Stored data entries
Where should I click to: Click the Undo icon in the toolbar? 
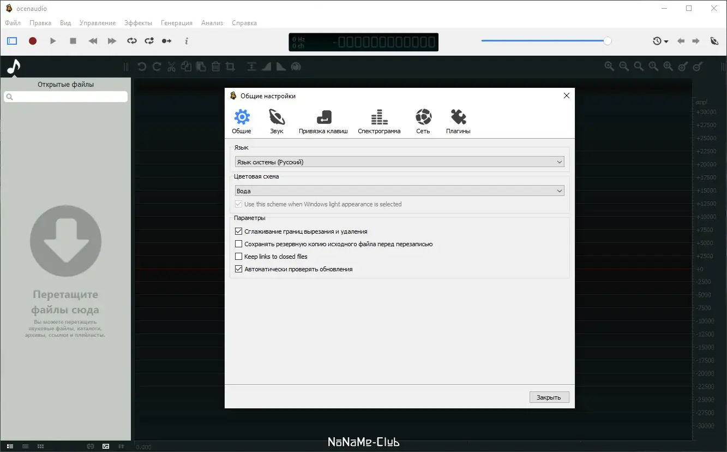point(141,66)
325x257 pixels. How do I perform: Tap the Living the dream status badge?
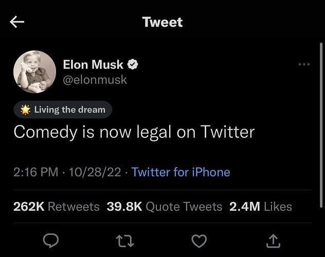[x=63, y=109]
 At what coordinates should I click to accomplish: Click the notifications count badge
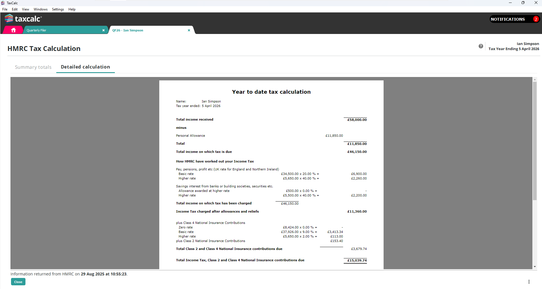536,19
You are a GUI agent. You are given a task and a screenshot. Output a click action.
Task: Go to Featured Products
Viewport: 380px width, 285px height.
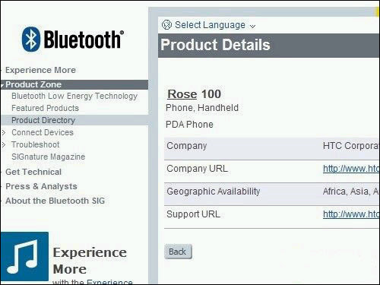[46, 108]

INSTRUCTIONS TO FOLLOW –
Return each entry above unchanged. Leave the pictures out.

EXERCISE RESULT –
Where should I click to: Click the Undo icon in the toolbar? 
point(141,66)
325x257 pixels. How do I perform: Tap the Living the dream status badge?
[x=63, y=109]
 At what coordinates should I click to accomplish: Click the notifications count badge
536,19
You are a GUI agent. You are given a task and a screenshot. Output a click action.
Task: Go to Featured Products
Viewport: 380px width, 285px height.
[46, 108]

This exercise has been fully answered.